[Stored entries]
+++++

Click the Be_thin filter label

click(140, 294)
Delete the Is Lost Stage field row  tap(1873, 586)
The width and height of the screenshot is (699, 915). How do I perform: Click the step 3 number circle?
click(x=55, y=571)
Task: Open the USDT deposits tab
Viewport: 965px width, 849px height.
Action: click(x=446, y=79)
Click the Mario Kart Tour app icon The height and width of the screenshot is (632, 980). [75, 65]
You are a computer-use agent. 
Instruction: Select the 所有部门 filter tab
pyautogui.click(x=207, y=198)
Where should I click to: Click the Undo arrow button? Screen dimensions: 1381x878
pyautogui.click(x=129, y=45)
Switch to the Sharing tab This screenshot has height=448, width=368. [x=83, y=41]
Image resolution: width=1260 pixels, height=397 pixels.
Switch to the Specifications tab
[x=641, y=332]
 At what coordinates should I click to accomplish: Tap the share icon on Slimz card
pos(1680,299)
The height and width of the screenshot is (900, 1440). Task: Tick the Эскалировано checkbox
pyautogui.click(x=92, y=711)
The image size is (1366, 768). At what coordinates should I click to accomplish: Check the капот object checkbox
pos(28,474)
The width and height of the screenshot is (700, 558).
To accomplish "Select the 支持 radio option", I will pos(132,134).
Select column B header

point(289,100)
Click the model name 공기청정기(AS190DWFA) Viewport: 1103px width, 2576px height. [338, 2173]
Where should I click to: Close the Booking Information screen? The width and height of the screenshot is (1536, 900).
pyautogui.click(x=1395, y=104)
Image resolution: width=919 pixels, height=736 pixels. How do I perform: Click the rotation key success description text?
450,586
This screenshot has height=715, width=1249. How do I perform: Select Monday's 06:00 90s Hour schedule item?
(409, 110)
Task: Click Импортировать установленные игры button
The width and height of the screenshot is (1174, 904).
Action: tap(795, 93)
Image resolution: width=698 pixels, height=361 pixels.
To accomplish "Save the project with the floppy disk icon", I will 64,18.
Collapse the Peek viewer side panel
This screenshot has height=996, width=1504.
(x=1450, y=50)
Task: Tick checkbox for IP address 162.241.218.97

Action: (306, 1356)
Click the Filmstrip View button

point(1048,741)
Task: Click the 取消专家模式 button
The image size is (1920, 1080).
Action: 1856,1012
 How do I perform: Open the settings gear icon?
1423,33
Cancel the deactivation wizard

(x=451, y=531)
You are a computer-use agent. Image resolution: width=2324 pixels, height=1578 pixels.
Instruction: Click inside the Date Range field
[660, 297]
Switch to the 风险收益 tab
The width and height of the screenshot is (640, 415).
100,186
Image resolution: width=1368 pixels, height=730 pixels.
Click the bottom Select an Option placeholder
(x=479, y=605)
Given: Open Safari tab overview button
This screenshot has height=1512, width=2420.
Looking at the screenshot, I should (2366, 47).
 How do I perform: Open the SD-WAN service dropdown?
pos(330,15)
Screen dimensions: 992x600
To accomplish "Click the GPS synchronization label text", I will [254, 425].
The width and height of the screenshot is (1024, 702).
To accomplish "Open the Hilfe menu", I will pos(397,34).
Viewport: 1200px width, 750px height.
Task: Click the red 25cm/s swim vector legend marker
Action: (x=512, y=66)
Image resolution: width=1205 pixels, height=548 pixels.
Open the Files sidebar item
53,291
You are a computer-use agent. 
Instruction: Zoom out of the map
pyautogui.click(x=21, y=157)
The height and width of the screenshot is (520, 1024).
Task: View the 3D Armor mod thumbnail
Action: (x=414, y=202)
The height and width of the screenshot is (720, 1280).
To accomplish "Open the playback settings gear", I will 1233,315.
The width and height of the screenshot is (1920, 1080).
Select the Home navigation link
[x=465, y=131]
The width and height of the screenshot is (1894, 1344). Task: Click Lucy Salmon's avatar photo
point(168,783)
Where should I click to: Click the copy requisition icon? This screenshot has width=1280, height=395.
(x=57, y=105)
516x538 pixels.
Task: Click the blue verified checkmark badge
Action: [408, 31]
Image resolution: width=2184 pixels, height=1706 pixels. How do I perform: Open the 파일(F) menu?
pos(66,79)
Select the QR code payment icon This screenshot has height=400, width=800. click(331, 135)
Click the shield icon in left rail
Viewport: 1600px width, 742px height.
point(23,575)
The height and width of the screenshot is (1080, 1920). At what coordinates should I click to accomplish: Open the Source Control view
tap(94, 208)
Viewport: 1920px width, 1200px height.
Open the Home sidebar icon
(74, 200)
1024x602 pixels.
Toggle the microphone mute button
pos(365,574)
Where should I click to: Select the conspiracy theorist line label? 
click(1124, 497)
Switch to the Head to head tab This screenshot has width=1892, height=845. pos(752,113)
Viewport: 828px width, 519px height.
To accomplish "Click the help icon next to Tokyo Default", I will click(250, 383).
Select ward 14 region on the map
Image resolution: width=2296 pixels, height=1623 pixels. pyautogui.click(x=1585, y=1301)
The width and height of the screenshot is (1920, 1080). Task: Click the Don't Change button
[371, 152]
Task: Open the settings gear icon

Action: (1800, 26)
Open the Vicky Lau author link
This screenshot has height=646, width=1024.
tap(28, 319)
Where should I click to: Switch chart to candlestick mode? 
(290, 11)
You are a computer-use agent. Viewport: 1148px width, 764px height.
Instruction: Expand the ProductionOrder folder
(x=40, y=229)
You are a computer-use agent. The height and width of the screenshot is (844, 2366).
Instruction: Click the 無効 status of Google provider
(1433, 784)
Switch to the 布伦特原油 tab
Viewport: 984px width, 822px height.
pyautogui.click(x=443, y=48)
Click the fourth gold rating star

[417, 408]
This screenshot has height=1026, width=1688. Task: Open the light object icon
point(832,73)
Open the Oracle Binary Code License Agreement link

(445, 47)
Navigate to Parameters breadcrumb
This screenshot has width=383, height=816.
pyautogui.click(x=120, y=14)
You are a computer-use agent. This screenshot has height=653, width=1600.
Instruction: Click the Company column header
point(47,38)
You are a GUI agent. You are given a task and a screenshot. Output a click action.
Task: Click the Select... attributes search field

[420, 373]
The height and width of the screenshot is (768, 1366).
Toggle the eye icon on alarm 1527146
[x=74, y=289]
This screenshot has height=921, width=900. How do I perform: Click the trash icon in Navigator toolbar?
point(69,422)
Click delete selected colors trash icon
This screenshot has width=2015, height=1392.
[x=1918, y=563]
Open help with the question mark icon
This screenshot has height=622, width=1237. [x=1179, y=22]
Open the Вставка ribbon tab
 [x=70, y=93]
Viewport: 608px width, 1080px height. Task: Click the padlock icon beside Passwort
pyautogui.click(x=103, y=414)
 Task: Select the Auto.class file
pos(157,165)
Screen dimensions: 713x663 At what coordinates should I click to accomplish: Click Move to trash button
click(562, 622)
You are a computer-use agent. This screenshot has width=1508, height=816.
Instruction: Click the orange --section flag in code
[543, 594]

+++++

WHAT IS EXPECTED >>
Please retype the lines of the material from the line with "Given: Open Safari tab overview button" to the line with "point(168,783)", including both of those lines.

OUTPUT >>
Given: Open Safari tab overview button
This screenshot has height=1512, width=2420.
Looking at the screenshot, I should (2366, 47).
 How do I perform: Open the SD-WAN service dropdown?
pos(330,15)
Screen dimensions: 992x600
To accomplish "Click the GPS synchronization label text", I will [254, 425].
The width and height of the screenshot is (1024, 702).
To accomplish "Open the Hilfe menu", I will pos(397,34).
Viewport: 1200px width, 750px height.
Task: Click the red 25cm/s swim vector legend marker
Action: (x=512, y=66)
Image resolution: width=1205 pixels, height=548 pixels.
Open the Files sidebar item
53,291
You are a computer-use agent. 
Instruction: Zoom out of the map
pyautogui.click(x=21, y=157)
The height and width of the screenshot is (520, 1024).
Task: View the 3D Armor mod thumbnail
Action: (x=414, y=202)
The height and width of the screenshot is (720, 1280).
To accomplish "Open the playback settings gear", I will 1233,315.
The width and height of the screenshot is (1920, 1080).
Select the Home navigation link
[x=465, y=131]
The width and height of the screenshot is (1894, 1344). Task: Click Lucy Salmon's avatar photo
point(168,783)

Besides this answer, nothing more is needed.